In this paper, we introduce a real-time dynamic visual SLAM algorithm that integrates a parallel object detecting thread with ORB-SLAM2 to identify dynamic objects and generate 2D semantic information. Additionally, we propose an efficient strategy for removing dynamic feature points within the tracking thread. This strategy leverages semantic information, inter-frame geometry constraint, and a depth-based RANSAC approach to enhance the accuracy and robustness of the visual SLAM system in dynamic environments. We conducted qualitative and quantitative comparisons with state-of-the-art algorithms using datasets, such as TUM RGB-D, Bonn RGB-D, and real-world scenarios. Our algorithm demonstrates high tracking and positioning accuracy while maintaining excellent real-time performance.

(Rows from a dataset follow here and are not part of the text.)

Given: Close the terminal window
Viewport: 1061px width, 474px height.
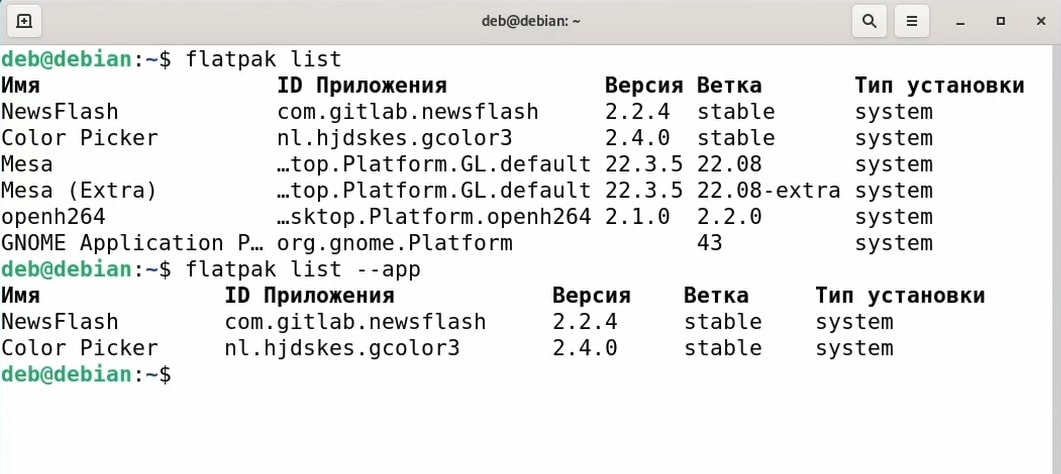Looking at the screenshot, I should (1041, 22).
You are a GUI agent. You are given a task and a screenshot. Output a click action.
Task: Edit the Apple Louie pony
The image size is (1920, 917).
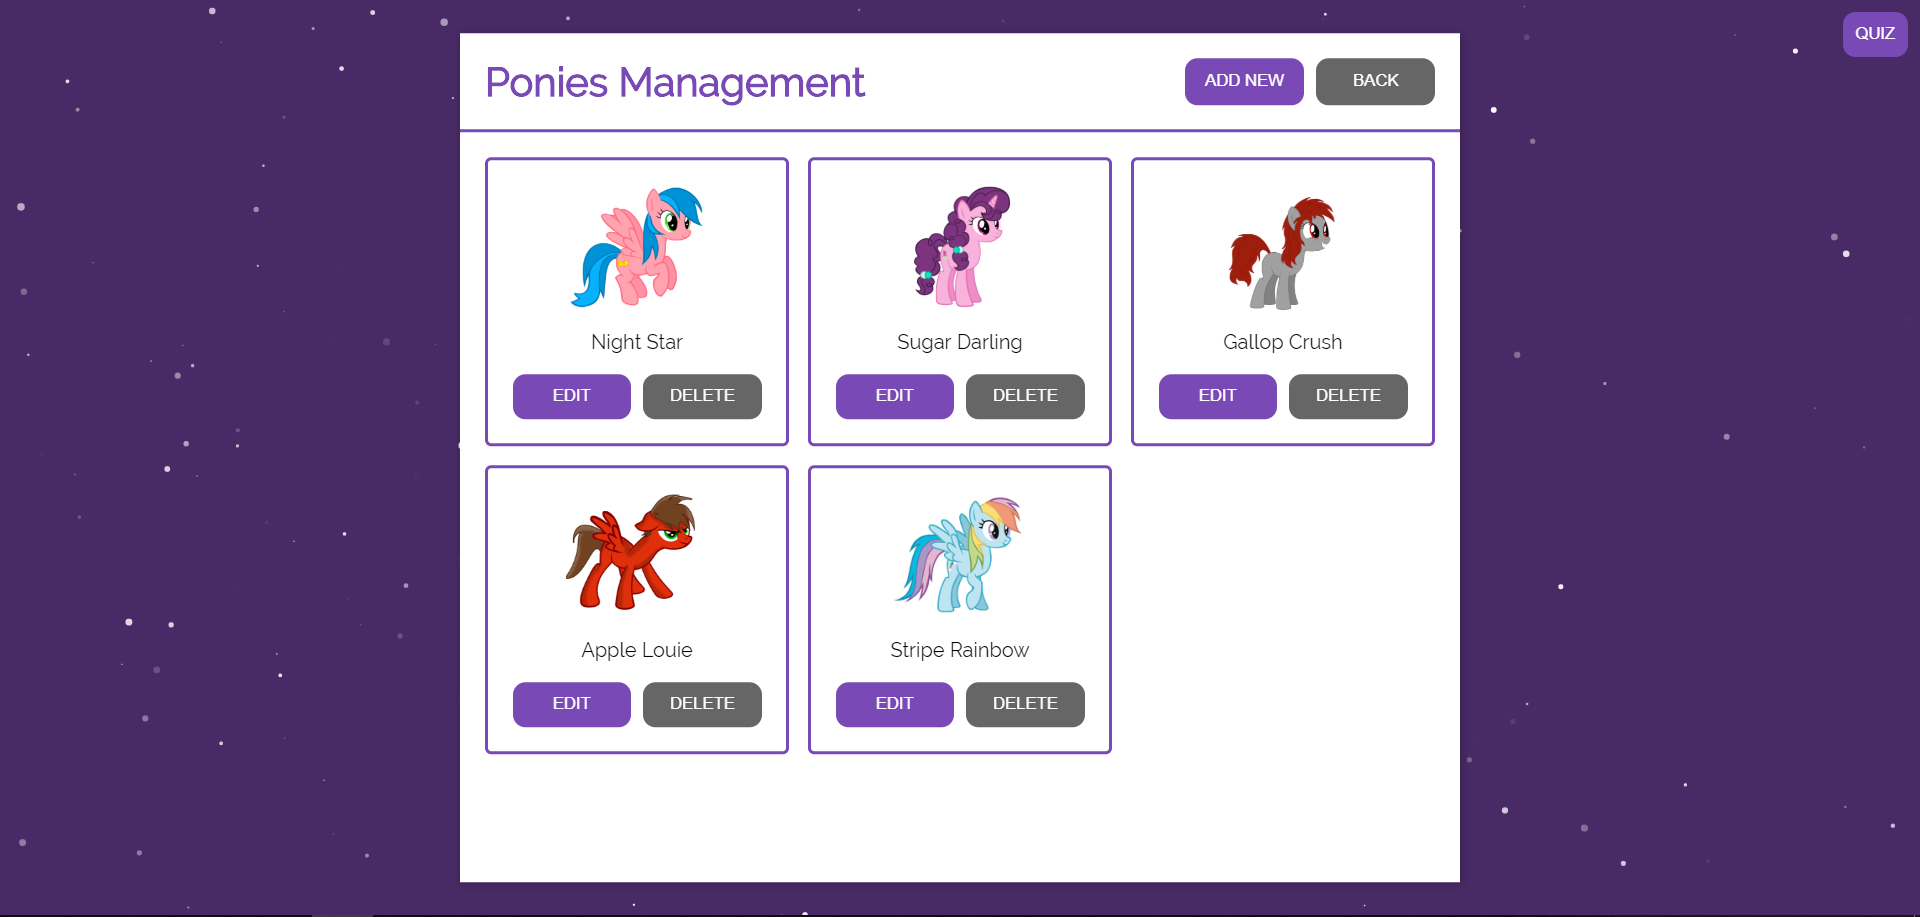(x=571, y=704)
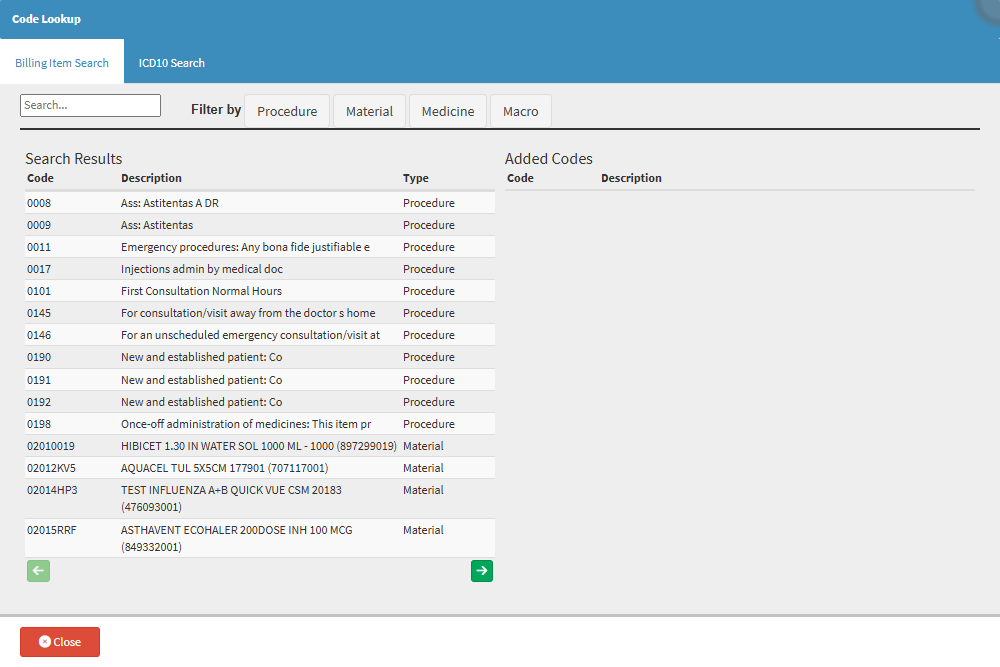Go to next page of search results

tap(482, 571)
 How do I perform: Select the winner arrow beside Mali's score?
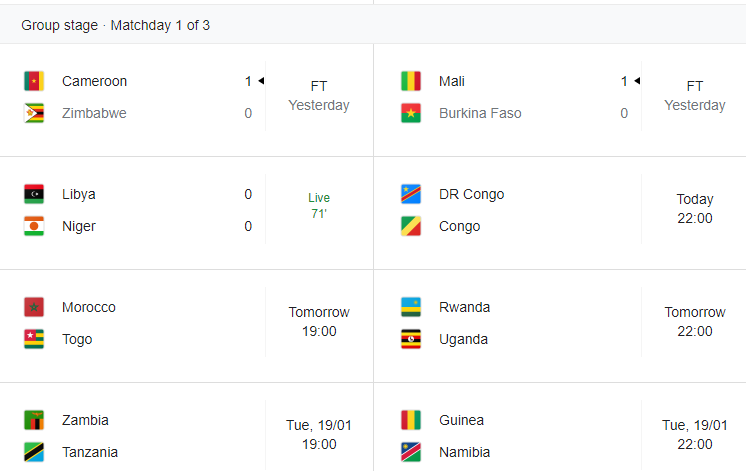click(637, 81)
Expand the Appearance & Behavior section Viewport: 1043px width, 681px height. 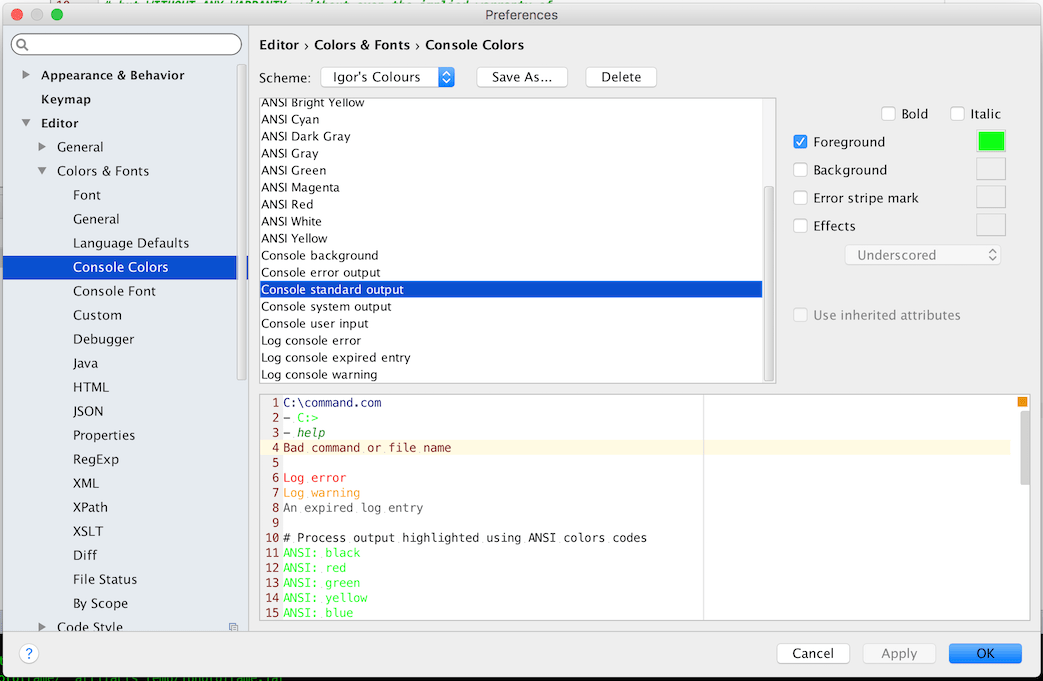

Despite its strengths, this algorithm exhibits some limitations. For instance, when dynamic objects appear in irregular forms, such as individuals walking at a 45\(^\circ\) angle due to camera rotation, the detection accuracy may decrease. In future research, we aim to address these challenges by exploring methods to estimate camera pose through sensor fusion, integrating information from multiple sensors to enhance accuracy and robustness. Furthermore, we are dedicated to developing a globally consistent multi-level map to support advanced tasks such as navigation and path planning. These efforts will contribute to further enhancing the algorithm’s capabilities and applicability in diverse real-world scenarios.